# What is required
Beginning at the line containing "1389x868 pixels." in the material below and ending at the line containing "Click the like", return each line exactly and add nothing.

━━━━━ Data provided ━━━━━

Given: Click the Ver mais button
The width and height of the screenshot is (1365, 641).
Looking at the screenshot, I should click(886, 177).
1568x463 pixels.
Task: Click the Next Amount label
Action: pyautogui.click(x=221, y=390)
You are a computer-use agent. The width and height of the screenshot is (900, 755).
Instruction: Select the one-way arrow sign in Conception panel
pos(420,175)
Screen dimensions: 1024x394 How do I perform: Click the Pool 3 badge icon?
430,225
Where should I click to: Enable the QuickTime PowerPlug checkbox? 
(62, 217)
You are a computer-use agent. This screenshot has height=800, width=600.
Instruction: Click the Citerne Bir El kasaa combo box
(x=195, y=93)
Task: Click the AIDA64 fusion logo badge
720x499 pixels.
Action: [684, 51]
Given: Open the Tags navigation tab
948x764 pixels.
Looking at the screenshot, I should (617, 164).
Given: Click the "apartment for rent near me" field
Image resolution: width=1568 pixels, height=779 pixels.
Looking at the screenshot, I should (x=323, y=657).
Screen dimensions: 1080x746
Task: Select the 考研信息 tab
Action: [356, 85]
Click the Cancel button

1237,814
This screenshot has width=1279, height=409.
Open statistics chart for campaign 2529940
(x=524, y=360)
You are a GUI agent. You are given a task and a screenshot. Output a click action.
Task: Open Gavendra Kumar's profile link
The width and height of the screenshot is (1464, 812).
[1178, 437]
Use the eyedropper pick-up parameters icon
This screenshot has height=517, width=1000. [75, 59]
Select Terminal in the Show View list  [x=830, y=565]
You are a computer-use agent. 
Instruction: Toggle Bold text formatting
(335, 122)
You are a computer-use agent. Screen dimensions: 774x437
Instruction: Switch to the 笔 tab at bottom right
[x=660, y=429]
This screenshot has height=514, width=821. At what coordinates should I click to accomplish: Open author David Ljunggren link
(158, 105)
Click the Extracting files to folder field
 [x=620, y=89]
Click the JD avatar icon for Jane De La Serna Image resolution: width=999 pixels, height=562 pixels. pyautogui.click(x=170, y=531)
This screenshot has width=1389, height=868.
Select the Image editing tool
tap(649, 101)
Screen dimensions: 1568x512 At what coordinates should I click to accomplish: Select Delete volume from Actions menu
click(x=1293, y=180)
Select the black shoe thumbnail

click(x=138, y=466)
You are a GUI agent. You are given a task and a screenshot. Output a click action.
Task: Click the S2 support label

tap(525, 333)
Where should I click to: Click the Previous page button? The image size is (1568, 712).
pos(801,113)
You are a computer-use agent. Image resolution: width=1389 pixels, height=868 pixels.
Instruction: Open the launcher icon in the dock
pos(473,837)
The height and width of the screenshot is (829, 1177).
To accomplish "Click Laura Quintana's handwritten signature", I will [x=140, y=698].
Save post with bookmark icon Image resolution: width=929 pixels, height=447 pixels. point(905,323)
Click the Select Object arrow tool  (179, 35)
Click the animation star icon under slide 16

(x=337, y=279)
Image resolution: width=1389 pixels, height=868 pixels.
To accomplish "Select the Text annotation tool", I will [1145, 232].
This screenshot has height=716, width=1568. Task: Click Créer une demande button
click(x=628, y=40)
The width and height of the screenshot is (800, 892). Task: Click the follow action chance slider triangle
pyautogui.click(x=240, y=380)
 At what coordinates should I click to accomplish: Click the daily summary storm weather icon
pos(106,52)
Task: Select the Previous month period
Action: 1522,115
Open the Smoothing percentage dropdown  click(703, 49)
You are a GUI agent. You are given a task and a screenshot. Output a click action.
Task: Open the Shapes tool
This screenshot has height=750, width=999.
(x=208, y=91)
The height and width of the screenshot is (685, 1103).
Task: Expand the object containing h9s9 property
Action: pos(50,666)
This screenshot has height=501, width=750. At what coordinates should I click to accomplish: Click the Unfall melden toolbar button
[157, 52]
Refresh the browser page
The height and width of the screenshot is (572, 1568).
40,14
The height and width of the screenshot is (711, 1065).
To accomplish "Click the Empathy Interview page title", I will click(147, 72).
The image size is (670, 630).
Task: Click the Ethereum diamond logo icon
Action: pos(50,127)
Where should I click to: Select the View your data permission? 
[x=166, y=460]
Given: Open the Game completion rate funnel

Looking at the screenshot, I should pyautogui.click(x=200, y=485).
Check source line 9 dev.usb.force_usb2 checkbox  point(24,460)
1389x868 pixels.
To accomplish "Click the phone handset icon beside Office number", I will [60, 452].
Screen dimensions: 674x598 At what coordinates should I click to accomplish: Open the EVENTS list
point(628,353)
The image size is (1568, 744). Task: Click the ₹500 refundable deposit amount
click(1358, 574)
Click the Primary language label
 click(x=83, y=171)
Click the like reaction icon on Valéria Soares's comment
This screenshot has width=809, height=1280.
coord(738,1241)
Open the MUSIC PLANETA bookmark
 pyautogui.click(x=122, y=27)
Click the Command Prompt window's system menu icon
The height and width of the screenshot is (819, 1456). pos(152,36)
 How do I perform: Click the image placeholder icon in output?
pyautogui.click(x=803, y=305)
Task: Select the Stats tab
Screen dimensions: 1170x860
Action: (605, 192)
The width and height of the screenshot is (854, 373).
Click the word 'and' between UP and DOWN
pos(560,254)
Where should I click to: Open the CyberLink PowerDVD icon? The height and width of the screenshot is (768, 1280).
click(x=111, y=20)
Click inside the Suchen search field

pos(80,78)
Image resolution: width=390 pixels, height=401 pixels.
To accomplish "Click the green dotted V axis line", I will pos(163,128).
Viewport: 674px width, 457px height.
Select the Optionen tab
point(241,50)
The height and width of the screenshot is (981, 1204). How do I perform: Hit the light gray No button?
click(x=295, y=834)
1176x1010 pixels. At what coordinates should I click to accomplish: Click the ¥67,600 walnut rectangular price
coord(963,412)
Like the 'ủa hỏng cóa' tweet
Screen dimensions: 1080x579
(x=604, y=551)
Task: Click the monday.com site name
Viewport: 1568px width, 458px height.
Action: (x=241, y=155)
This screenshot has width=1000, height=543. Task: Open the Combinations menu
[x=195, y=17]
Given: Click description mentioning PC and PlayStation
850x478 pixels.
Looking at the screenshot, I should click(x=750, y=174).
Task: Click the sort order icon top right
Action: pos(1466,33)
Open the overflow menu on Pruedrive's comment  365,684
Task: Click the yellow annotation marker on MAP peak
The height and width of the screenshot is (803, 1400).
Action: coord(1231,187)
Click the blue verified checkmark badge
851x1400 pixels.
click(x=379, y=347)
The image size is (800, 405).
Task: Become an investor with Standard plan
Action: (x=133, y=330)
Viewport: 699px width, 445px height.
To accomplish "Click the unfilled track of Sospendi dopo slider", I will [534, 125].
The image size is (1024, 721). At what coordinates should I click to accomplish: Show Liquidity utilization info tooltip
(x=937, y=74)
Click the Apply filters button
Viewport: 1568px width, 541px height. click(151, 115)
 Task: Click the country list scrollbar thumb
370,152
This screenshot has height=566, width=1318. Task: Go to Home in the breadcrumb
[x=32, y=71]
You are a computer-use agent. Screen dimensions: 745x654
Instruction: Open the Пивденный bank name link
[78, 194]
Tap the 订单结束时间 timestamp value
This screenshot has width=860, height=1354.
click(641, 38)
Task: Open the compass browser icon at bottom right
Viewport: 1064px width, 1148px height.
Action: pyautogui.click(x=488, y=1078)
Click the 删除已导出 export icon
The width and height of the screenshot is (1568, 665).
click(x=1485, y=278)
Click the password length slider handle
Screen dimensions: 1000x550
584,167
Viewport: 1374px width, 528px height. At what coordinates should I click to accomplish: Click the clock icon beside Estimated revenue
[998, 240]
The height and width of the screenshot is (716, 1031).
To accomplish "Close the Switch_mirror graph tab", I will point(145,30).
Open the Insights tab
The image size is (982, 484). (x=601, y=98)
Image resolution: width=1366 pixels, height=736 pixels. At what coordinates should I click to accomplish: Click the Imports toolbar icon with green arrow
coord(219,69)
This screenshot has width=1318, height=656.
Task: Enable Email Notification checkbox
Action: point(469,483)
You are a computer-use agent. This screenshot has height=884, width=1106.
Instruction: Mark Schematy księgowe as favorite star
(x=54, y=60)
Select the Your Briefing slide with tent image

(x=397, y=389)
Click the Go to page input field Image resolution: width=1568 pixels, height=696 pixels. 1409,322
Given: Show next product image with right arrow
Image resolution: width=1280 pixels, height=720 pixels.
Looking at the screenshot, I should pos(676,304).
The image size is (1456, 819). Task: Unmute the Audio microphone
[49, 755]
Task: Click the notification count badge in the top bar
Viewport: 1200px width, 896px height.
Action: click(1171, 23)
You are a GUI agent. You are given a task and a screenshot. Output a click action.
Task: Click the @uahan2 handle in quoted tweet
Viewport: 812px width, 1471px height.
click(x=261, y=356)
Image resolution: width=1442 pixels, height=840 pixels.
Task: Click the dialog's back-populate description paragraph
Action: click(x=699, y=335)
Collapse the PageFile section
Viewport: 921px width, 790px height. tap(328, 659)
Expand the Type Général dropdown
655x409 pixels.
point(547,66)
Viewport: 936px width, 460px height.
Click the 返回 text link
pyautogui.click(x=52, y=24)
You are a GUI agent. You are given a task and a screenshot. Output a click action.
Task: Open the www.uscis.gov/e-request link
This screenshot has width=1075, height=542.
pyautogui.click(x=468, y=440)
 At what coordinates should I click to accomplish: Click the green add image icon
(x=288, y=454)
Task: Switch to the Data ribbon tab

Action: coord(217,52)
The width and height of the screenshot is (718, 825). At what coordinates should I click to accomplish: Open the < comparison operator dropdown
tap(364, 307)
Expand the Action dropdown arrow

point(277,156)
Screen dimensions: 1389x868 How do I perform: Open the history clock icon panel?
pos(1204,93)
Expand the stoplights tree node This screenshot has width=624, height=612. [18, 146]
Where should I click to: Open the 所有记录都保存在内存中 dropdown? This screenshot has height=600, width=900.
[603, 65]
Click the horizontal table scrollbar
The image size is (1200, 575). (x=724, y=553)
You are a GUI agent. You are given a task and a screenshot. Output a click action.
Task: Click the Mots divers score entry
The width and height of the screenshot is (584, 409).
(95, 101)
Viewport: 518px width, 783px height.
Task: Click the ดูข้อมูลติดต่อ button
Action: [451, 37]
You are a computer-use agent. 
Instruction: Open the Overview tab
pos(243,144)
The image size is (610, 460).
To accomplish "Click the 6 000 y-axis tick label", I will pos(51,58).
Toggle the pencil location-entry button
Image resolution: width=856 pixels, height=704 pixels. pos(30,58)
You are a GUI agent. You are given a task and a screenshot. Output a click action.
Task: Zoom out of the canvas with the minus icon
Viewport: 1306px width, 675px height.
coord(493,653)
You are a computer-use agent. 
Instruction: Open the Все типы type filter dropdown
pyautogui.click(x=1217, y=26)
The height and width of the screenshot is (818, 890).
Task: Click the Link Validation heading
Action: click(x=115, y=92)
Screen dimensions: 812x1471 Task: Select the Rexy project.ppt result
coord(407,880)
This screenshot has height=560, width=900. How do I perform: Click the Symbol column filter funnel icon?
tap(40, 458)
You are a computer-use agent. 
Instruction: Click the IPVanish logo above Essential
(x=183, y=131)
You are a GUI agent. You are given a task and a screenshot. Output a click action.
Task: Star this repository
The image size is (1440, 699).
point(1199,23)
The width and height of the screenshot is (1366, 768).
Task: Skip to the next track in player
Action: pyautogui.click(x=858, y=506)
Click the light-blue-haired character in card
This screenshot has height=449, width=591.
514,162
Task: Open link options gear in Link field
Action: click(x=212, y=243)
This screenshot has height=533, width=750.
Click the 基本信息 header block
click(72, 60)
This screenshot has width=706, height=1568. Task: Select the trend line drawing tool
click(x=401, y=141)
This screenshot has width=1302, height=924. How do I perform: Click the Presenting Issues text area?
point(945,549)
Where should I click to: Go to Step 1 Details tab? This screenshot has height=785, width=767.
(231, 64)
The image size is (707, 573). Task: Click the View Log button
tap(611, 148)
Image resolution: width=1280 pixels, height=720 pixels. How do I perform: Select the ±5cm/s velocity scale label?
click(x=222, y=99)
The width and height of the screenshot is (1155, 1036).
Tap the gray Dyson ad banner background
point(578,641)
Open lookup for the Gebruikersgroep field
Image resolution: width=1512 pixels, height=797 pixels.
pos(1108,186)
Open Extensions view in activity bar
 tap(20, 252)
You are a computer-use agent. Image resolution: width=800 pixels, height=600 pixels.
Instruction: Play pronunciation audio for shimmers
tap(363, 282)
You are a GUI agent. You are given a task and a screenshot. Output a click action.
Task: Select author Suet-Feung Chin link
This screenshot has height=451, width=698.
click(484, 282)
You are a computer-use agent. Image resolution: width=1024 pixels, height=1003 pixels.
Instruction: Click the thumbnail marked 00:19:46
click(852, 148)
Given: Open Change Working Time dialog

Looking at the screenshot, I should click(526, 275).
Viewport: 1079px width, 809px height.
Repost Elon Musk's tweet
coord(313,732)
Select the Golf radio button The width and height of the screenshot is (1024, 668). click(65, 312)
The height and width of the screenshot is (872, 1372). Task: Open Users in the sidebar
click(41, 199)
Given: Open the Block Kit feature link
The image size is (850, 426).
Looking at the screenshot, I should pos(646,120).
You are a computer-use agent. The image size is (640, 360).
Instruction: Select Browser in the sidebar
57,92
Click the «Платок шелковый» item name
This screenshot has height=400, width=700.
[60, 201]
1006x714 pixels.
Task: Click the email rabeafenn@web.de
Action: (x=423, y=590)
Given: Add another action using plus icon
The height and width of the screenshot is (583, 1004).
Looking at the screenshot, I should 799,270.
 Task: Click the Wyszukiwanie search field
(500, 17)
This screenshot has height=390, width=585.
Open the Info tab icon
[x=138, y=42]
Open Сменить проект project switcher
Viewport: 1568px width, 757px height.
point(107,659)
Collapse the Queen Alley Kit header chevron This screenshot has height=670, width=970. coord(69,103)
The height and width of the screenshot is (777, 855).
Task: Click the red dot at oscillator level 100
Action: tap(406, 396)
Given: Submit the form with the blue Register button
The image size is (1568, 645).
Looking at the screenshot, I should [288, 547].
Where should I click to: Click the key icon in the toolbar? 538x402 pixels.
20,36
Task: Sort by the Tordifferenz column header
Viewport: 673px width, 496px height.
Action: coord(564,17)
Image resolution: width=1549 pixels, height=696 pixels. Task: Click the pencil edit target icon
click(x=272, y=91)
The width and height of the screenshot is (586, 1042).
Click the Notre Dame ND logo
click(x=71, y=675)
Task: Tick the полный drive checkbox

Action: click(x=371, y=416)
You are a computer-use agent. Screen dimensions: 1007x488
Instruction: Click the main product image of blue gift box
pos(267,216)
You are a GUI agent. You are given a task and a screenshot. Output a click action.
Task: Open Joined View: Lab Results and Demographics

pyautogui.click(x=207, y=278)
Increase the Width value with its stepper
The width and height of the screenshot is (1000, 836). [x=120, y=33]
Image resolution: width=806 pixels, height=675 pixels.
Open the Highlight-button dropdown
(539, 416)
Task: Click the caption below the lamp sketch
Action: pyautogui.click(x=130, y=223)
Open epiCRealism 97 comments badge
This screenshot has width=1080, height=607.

━━━━━

# Response to this exercise
1389x868 pixels.
To accomplish "Click the phone handset icon beside Office number", I will [60, 452].
Screen dimensions: 674x598 At what coordinates should I click to accomplish: Open the EVENTS list
point(628,353)
The image size is (1568, 744). Task: Click the ₹500 refundable deposit amount
click(1358, 574)
Click the Primary language label
 click(x=83, y=171)
Click the like reaction icon on Valéria Soares's comment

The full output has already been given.